►

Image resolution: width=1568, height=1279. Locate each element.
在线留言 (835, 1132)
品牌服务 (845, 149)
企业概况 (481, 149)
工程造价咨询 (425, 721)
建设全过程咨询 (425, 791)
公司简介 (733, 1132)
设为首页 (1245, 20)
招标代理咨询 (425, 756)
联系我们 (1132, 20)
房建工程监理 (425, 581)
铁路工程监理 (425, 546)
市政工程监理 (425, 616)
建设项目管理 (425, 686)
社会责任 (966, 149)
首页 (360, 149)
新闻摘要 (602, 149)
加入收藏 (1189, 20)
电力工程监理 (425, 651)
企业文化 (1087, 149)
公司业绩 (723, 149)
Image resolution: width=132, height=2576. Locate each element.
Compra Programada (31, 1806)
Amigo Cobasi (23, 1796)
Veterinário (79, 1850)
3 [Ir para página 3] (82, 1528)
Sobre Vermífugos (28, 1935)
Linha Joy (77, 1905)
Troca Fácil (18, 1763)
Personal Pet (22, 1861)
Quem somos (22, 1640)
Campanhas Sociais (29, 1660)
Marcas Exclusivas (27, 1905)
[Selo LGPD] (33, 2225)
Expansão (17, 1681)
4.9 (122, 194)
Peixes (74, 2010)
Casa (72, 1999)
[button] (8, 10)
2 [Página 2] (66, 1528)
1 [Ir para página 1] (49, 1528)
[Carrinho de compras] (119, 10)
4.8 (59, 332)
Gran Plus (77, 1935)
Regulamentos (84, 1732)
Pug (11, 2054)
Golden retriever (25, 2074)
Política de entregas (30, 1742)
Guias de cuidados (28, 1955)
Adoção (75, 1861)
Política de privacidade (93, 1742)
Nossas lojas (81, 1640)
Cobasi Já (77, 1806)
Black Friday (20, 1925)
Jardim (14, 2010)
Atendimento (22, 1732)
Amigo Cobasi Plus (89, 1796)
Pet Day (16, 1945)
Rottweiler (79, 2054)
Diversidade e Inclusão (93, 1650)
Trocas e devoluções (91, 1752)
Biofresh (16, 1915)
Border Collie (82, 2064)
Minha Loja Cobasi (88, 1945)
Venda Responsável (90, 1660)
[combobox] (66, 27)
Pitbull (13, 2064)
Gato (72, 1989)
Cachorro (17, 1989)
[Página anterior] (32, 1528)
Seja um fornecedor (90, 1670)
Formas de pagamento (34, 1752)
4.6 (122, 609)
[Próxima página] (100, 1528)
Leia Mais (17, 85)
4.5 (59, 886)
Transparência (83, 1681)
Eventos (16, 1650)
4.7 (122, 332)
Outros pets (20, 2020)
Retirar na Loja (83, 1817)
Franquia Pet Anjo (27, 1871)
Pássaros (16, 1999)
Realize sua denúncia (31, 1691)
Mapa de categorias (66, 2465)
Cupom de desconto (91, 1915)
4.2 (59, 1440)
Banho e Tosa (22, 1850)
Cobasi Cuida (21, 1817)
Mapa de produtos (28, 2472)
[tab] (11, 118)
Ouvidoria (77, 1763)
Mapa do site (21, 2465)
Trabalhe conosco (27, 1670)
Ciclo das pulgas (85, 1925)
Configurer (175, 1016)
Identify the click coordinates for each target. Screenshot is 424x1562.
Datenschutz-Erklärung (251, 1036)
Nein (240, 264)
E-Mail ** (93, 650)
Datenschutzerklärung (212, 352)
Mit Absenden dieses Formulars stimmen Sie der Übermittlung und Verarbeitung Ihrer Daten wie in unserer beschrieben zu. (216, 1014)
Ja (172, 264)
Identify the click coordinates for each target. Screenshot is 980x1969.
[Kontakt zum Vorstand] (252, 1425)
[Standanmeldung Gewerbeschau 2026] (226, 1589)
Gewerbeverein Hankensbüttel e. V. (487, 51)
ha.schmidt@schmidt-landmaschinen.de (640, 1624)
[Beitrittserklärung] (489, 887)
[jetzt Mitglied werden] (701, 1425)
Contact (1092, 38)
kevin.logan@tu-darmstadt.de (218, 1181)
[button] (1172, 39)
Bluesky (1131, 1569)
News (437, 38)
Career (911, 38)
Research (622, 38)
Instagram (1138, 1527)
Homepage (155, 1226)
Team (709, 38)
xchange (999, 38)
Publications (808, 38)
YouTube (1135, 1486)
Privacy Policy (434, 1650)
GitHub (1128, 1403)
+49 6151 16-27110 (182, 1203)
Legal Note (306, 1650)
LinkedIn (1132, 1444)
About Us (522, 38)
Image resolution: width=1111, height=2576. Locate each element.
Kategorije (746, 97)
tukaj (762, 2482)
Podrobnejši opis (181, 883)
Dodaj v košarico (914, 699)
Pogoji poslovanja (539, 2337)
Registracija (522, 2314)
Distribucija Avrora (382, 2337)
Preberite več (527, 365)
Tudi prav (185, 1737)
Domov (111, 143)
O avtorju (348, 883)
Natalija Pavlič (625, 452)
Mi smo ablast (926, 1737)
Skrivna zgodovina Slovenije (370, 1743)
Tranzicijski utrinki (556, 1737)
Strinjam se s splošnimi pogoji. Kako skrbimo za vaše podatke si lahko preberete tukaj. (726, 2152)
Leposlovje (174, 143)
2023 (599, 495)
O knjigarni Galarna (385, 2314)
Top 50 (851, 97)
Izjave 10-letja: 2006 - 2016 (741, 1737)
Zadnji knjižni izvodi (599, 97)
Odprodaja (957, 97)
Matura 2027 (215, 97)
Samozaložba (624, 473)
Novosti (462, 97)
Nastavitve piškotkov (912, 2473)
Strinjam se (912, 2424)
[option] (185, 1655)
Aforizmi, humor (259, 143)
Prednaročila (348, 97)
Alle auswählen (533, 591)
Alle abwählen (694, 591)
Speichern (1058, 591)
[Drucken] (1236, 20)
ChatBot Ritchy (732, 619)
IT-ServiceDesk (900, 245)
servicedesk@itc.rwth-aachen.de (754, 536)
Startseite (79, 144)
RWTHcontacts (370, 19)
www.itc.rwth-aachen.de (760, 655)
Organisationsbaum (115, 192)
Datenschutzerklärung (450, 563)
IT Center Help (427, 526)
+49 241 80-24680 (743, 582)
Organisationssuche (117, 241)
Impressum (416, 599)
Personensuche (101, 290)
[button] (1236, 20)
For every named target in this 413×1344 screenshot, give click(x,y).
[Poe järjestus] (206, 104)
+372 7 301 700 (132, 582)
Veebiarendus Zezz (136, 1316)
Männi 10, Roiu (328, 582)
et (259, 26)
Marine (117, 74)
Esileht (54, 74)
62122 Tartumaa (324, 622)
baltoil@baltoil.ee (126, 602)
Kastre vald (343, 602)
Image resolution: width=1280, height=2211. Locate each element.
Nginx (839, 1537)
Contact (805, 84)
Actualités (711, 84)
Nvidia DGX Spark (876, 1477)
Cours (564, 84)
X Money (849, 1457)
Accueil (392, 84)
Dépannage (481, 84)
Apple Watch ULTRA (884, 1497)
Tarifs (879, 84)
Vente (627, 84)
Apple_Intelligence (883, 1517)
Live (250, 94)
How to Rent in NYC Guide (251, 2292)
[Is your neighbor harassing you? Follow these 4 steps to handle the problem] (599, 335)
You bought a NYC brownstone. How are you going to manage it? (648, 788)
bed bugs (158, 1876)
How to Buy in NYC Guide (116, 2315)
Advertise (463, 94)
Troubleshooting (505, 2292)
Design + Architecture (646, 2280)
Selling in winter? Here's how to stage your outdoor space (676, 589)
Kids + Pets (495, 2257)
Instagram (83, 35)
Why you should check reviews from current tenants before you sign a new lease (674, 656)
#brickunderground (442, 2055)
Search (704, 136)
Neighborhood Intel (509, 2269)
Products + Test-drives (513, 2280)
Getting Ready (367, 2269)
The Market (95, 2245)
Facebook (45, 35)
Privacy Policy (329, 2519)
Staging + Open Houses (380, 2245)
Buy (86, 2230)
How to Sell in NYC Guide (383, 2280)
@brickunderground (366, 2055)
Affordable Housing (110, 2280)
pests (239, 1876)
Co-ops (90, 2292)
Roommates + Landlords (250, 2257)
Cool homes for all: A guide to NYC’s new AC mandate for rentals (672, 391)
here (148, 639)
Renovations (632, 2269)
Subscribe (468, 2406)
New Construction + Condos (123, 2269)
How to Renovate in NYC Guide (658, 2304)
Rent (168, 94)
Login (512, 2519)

◄

• [EXERCISE GOAL]:
Change "Domov" to "Home" in the part of the listing that opens with the line containing "[button] (1172, 39)" and closes with the line containing "Novosti (462, 97)", leaving everything else unchanged. Give only those lines.

• [ANSWER FOR THE TASK]:
[button] (1172, 39)
Bluesky (1131, 1569)
News (437, 38)
Career (911, 38)
Research (622, 38)
Instagram (1138, 1527)
Homepage (155, 1226)
Team (709, 38)
xchange (999, 38)
Publications (808, 38)
YouTube (1135, 1486)
Privacy Policy (434, 1650)
GitHub (1128, 1403)
+49 6151 16-27110 (182, 1203)
Legal Note (306, 1650)
LinkedIn (1132, 1444)
About Us (522, 38)
Image resolution: width=1111, height=2576. Locate each element.
Kategorije (746, 97)
tukaj (762, 2482)
Podrobnejši opis (181, 883)
Dodaj v košarico (914, 699)
Pogoji poslovanja (539, 2337)
Registracija (522, 2314)
Distribucija Avrora (382, 2337)
Preberite več (527, 365)
Tudi prav (185, 1737)
Home (111, 143)
O avtorju (348, 883)
Natalija Pavlič (625, 452)
Mi smo ablast (926, 1737)
Skrivna zgodovina Slovenije (370, 1743)
Tranzicijski utrinki (556, 1737)
Strinjam se s splošnimi pogoji. Kako skrbimo za vaše podatke si lahko preberete tukaj. (726, 2152)
Leposlovje (174, 143)
2023 (599, 495)
O knjigarni Galarna (385, 2314)
Top 50 (851, 97)
Izjave 10-letja: 2006 - 2016 (741, 1737)
Zadnji knjižni izvodi (599, 97)
Odprodaja (957, 97)
Matura 2027 (215, 97)
Samozaložba (624, 473)
Novosti (462, 97)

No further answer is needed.